• Instruction:
Count the lines in the listing below that contain the word "politique". Reply with the number alone.

══════════════════════════════

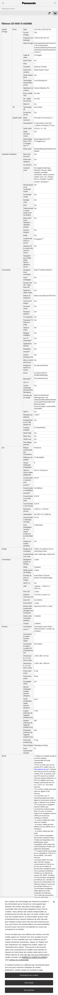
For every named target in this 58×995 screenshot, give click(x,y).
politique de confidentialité (19, 960)
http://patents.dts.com (41, 769)
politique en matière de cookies (34, 957)
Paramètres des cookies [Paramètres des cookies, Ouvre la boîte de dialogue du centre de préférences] (29, 975)
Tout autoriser (29, 990)
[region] (29, 946)
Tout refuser (29, 983)
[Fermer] (54, 902)
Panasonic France (8, 9)
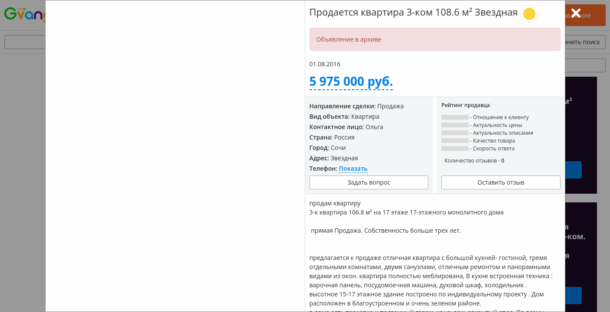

══════════════════════════════

• Task result:
2